[PROVIDED TEXT]:
---+---
Abstract
In this paper, we present an extractive approach to document summarization based on Siamese Neural Networks. Specifically, we propose the use of Hierarchical Attention Networks to select the most relevant sentences of a text to make its summary. We train Siamese Neural Networks using document-summary pairs to determine whether the summary is appropriated for the document or not. By means of a sentence-level attention mechanism the most relevant sentences in the document can be identified. Hence, once the network is trained, it can be used to generate extractive summaries. The experimentation carried out using the CNN/DailyMail summarization corpus shows the adequacy of the proposal. In summary, we propose a novel end-to-end neural network to address extractive summarization as a binary classification problem which obtains promising results in-line with the state-of-the-art on the CNN/DailyMail corpus.
Introduction
Nowadays, automatic summarization is an important issue in the current world due to the great amount of information in different formats that is accessible. It is necessary to develop techniques that help us to tackle that huge amount of information. For this reason, there is an increasing interest in some areas of speech and text processing to develop techniques that allow the users to find, read, understand, or process the documents. In this context, automatic summarization can be an important aid because it provides a condensed version of documents that reduce the time to explore or analyze them.
Summarization techniques [13, 29] are usually classified as extractive, where some sentences (or other units) are selected from the documents, and abstractive, where the final summary is a sequence of generated sentences. Regarding the different approaches used to document summarization, some works are based on unsupervised learning techniques by considering statistical word features [2], topic modeling such as Latent Semantic Analysis [4], graph based approaches such as LexRank [5], among others [13, 29]. There are also systems based on supervised learning techniques such as Conditional Random Fields [27], Support Vector Machines [1] or Neural Networks [3, 26].
Summarization systems are not limited to text input tasks, there are some other works that address the problem of adapting these techniques to audio recordings as input, typically broadcast news, lectures or meetings [6, 12]. These systems have to tackle with specific problems derived from the errors generated by the speech recognition phase such as misrecognized words, or errors in punctuation marks.
---+---
[STORED DATA]:
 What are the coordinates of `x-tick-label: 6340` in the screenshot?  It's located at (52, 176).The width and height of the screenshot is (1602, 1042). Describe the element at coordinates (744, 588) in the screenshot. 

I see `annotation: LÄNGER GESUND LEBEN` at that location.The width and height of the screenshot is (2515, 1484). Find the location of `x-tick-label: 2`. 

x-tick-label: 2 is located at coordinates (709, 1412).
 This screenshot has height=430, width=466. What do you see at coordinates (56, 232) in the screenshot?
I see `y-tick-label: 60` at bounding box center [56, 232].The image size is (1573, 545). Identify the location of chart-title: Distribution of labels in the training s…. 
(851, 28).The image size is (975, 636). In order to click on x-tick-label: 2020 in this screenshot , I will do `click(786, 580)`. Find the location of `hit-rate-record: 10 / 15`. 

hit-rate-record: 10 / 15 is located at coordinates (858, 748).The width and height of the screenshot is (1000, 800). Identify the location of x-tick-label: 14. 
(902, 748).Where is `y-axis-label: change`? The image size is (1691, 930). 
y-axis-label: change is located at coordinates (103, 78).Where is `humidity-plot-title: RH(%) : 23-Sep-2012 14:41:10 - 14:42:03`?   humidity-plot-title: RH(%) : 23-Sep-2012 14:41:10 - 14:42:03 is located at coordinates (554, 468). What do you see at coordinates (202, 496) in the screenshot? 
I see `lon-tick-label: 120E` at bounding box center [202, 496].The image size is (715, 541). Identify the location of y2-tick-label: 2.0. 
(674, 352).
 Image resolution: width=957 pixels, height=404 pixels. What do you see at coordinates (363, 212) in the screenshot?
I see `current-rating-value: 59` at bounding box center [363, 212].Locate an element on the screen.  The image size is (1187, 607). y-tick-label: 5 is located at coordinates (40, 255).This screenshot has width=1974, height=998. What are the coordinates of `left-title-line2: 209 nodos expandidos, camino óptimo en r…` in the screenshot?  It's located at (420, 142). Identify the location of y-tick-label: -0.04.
---+---
[REQUIRED WORK]:
a - According to the summarization paper above, which corpus was used in the experimentation?
b - Write out everything in the summarization paper from "Summarization techniques [13, 29]" down to "Networks [3, 26].".

[ANSWERS TO THE EXERCISES]:
a - The CNN/DailyMail summarization corpus.

b -
Summarization techniques [13, 29] are usually classified as extractive, where some sentences (or other units) are selected from the documents, and abstractive, where the final summary is a sequence of generated sentences. Regarding the different approaches used to document summarization, some works are based on unsupervised learning techniques by considering statistical word features [2], topic modeling such as Latent Semantic Analysis [4], graph based approaches such as LexRank [5], among others [13, 29]. There are also systems based on supervised learning techniques such as Conditional Random Fields [27], Support Vector Machines [1] or Neural Networks [3, 26].